Optional arguments default to values defined in
[`tests/utils/model_config.json`](tests/utils/model_config.json):

- `--checkpoint` – checkpoint path. If this points to a
  `*.safetensors.index.json` file the required shards are downloaded and merged
  automatically. If omitted `model_url` is used.
- `--model` – model identifier or path. When a model ID is provided the
  checkpoint shards are fetched and merged automatically.

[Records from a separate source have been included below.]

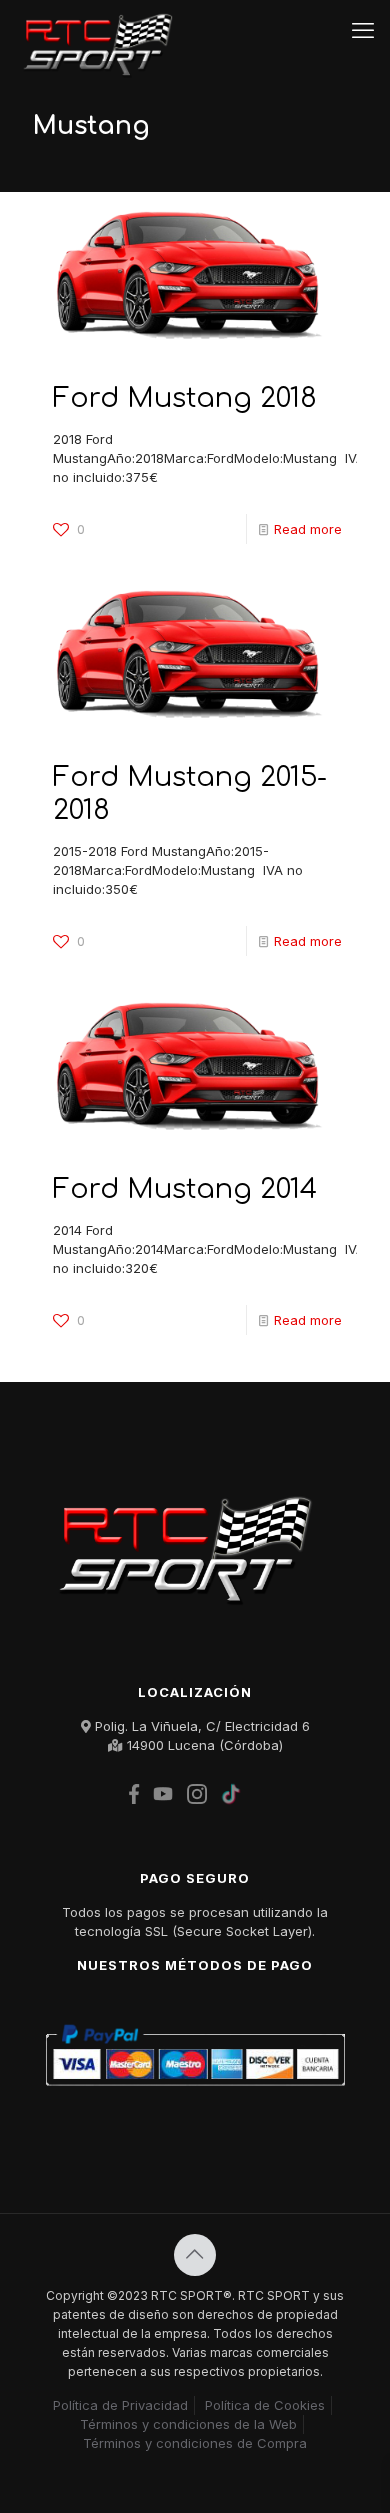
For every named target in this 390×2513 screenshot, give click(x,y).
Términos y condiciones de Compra (195, 2443)
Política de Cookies (265, 2405)
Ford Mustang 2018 (185, 398)
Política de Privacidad (120, 2405)
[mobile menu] (363, 30)
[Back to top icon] (195, 2255)
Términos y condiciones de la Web (188, 2424)
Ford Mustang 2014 (185, 1189)
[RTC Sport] (103, 30)
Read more (308, 529)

Defaults to
  `model_id` or one derived from `model_url`.
- `--embeddings` – output file for embeddings (default
`embeddings.safetensors`).
- `--similarity` – output directory for `W.safetensors` (and optionally
  `R.safetensors`, default `.cache/mint`).

```bash
python examples/quickstart.py --prompt "Hello"
```

The script extracts embeddings, builds the similarity matrix and generates text
using the wrapped model.

## Examples
Practical examples are provided in the [notebooks](notebooks/) directory.
They demonstrate embedding extraction, building a similarity matrix and
brewing text from a short prompt.

## Development
Install development dependencies with:

```bash
pip install -e '.[dev]'
```

Use the provided Makefile to run common tasks:

```bash
make format # check black formatting
make lint   # run ruff and mypy (if configured)
make test   # run the pytest suite
make all    # runs all checks
```

`make` commands `format`, `lint`, and `all` can also be suffixed with `-fix` (e.g. `make format-fix`)
to attempt to automatically fix issues. `make fix` will also run all fixes.

## Contributing
Development tasks are tracked in `todos.json`. See
[`project_proposal-MINT.md`](project_proposal-MINT.md) for the full technical
plan. Release notes are available in
[`CHANGELOG.md`](CHANGELOG.md). Feel free to open issues or pull requests to
contribute.


## Citation
If you use MINT in your research, please cite the project using the metadata in [CITATION.cff](CITATION.cff).